Interloping as introspection
By Ryan ~
At 28, I sometimes wonder why it took so long for me to renounce my faith. Why did the obvious objections to theism in general and Christianity in particular not occur to me sooner? How was it that I managed to remain so unreflective for so long? Was I stupid, or just stubborn?
On the other hand, when I recall my earliest memories of attending church when I was 4 or 5, it occurs to me that I might never have left the Christian fold—might never have defected from the “family of God.” All the ingredients necessary for life-long loyalty were there: a ready-made pool of like-minded people to share life with; an open, accepting atmosphere where candid expressions of joy and sadness were allowed for and even encouraged, and where real love was frequently expressed; a quasi-serviceable moral code; charming, intelligent lay leaders who made the Christian life seem not only functional but formidable; the promise of food and fellowship with extended family after the morning service concluded. Having completed a music degree, I can see that my musical talents and interests were fostered there: I can still remember the unalloyed pleasure of belting out We’re Marching Onward to Zion as best I could, relishing the way my particular voice was quickly lost in that roiling soundscape of three- and four-part harmony.
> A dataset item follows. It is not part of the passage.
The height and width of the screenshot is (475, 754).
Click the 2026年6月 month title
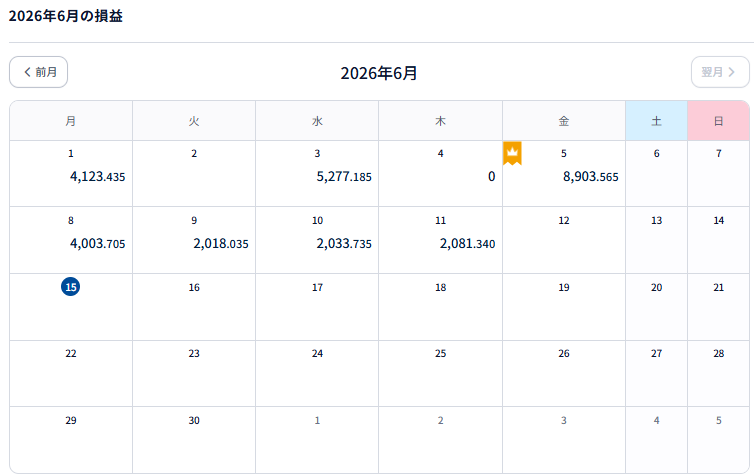pyautogui.click(x=379, y=73)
At five, I met my first love interest in church; at six, I learned to tie my shoes there, one foot propped up on the fittingly sanguine upholstery of the pews. I had a lot tied up in the church. Eventually I learned that life is fragile, and that people die, and then the incentives to keep believing became supernatural as well as sublunary.
Now, I attended a fundamentalist church in West Virginia, where every sermon and Sunday school lesson was invariably based on the King James Bible. We read from it and memorized it and discussed it. It was bread and milk and meat for us; it was a rock and a shield and a sword. And I’m pretty sure I once used one as a skate board. Given this emphasis on the Word, I’ve always imagined that my love of reading must have taken root in church. If that’s the case, then my Sunday school teachers were unknowingly slipping me the key of intellectual freedom, even as they chained me hand and foot with religious orthodoxy. Because that’s what ultimately did the trick for me: the writings of non-believers. (Reading and rereading the accounts of misanthropy and bigotry in the Bible and other religious writings didn’t hurt, either. Thank you, Heinrich Kramer! Your writings didn’t have quite the effect you desired.)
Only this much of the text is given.